Review
Copyright ©The Author(s) 2003. Published by Baishideng Publishing Group Inc. All rights reserved.
World J Gastroenterol. Feb 15, 2003; 9(2): 193-200
Published online Feb 15, 2003. doi: 10.3748/wjg.v9.i2.193
Current treatment for liver metastases from colorectal cancer
Lian-Xin Liu, Wei-Hui Zhang, Hong-Chi Jiang
Lian-Xin Liu, Wei-Hui Zhang, Hong-Chi Jiang, Department of Surgery, the First Clinical College, Harbin Medical University, Harbin 150001, Heilongjiang Province, China
Author contributions: All authors contributed equally to the work.
Supported by Youth Natural Science Foundation of Heilongjiang Province
Correspondence to: Dr Lian-Xin Liu, Department of Surgery, First Clinical College, Harbin Medical University, No. 23 Youzheng Street, Nangang District, Harbin 150001, Heilongjiang Province, China. liulianxin@sohu.com
Telephone: +86-451-3643849-5885 Fax: +86-451-3670428
Received: July 24, 2002
Revised: August 4, 2002
Accepted: August 7, 2002
Published online: February 15, 2003
Abstract

The liver is the commonest site of distant metastasis of colorectal cancer and nearly half of the patients with colorectal cancer ultimately develop liver involved during the course of their diseases.

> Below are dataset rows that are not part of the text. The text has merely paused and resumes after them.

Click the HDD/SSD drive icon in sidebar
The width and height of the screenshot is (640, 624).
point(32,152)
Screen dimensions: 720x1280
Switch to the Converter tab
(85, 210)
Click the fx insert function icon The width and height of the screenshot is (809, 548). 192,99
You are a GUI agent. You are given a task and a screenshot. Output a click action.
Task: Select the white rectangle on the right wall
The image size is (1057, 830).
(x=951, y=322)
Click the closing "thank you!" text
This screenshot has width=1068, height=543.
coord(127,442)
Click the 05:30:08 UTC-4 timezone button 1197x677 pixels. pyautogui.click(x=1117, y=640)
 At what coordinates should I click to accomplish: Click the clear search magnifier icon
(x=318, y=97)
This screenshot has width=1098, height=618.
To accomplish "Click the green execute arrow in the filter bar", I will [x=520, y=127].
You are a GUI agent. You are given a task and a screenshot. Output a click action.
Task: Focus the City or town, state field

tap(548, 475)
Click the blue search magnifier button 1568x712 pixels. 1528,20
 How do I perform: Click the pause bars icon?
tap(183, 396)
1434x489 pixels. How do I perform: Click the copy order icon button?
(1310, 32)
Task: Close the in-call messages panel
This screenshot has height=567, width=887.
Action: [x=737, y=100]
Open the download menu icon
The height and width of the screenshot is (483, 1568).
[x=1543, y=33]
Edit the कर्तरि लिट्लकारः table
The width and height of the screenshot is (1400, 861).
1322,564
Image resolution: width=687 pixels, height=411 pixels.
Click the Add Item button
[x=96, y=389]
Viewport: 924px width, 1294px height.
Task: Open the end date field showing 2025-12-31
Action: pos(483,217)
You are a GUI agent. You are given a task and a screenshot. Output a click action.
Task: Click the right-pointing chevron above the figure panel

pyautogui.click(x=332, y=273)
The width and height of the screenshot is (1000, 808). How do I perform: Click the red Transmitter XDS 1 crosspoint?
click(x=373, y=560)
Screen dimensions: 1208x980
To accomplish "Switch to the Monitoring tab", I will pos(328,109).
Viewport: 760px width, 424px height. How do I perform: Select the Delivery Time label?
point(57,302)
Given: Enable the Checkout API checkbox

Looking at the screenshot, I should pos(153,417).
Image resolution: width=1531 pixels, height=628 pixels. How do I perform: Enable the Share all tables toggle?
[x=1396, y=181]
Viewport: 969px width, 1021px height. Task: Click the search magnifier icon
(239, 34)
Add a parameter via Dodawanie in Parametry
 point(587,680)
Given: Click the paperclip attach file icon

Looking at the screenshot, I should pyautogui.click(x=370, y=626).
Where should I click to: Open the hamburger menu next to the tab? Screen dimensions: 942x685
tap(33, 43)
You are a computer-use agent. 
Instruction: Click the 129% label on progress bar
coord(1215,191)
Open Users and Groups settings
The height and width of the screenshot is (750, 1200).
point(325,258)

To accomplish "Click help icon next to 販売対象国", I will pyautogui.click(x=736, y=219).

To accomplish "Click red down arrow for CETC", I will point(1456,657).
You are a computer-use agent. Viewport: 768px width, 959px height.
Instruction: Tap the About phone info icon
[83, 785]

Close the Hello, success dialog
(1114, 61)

Surgery is the only therapy that offers the possibility of cure for patients with hepatic metastatic diseases. Five-year survival rates after resection of all detectable liver metastases can be up to 40%. Unfortunately, only 25% of patients with colorectal liver metastases are candidates for liver resection, while the others are not amenable to surgical resection. Regional therapies such as radiofrequency ablation and cryotherapy may be offered to patients with isolated unresectable metastases but no extrahepatic diseases. Hepatic artery catheter chemotherapy and chemoembolization and portal vein embolization are often used for the patients with extensive liver metastases but without extrahepatic diseases, which are not suitable for regional ablation. For the patients with metastatic colorectal cancer beyond the liver, systemic chemotherapy is a more appropriate choice. Immunotherapy is also a good option when other therapies are used in combination to enhance the efficacy. Selective internal radiation therapy is a new radiation method which can be used in patients given other routine therapies without effects.